Data extract —

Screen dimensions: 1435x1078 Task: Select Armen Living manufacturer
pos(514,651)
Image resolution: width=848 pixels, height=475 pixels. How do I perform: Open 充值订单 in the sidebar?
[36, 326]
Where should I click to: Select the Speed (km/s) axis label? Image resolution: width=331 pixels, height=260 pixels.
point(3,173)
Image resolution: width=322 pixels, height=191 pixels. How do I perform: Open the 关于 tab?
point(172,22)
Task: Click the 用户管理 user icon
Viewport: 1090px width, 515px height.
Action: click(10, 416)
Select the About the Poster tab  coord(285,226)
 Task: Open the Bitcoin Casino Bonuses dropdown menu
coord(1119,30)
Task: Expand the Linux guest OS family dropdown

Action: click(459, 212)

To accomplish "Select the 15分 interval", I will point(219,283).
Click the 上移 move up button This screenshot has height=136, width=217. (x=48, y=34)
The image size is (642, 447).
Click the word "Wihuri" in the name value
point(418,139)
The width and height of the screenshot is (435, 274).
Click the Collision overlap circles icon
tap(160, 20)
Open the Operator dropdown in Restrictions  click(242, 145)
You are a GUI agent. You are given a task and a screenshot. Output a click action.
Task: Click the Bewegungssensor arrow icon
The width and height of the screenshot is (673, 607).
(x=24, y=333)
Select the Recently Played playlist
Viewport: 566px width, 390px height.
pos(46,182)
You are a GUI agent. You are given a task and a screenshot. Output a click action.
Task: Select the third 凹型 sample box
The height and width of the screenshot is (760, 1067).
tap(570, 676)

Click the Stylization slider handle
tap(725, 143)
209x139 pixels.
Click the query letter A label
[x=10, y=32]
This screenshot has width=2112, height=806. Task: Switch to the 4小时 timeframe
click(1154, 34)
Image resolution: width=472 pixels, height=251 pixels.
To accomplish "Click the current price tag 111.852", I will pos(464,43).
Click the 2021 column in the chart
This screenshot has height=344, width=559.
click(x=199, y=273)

Task requirements —
Change every "dropdown" in the material above to "drop-down", and keep everything else the same.

Full answer —
Screen dimensions: 1435x1078 Task: Select Armen Living manufacturer
pos(514,651)
Image resolution: width=848 pixels, height=475 pixels. How do I perform: Open 充值订单 in the sidebar?
[36, 326]
Where should I click to: Select the Speed (km/s) axis label? Image resolution: width=331 pixels, height=260 pixels.
point(3,173)
Image resolution: width=322 pixels, height=191 pixels. How do I perform: Open the 关于 tab?
point(172,22)
Task: Click the 用户管理 user icon
Viewport: 1090px width, 515px height.
Action: click(10, 416)
Select the About the Poster tab  coord(285,226)
 Task: Open the Bitcoin Casino Bonuses drop-down menu
coord(1119,30)
Task: Expand the Linux guest OS family drop-down

Action: click(459, 212)

To accomplish "Select the 15分 interval", I will point(219,283).
Click the 上移 move up button This screenshot has height=136, width=217. (x=48, y=34)
The image size is (642, 447).
Click the word "Wihuri" in the name value
point(418,139)
The width and height of the screenshot is (435, 274).
Click the Collision overlap circles icon
tap(160, 20)
Open the Operator drop-down in Restrictions  click(242, 145)
You are a GUI agent. You are given a task and a screenshot. Output a click action.
Task: Click the Bewegungssensor arrow icon
The width and height of the screenshot is (673, 607).
(x=24, y=333)
Select the Recently Played playlist
Viewport: 566px width, 390px height.
pos(46,182)
You are a GUI agent. You are given a task and a screenshot. Output a click action.
Task: Select the third 凹型 sample box
The height and width of the screenshot is (760, 1067).
tap(570, 676)

Click the Stylization slider handle
tap(725, 143)
209x139 pixels.
Click the query letter A label
[x=10, y=32]
This screenshot has width=2112, height=806. Task: Switch to the 4小时 timeframe
click(1154, 34)
Image resolution: width=472 pixels, height=251 pixels.
To accomplish "Click the current price tag 111.852", I will pos(464,43).
Click the 2021 column in the chart
This screenshot has height=344, width=559.
click(x=199, y=273)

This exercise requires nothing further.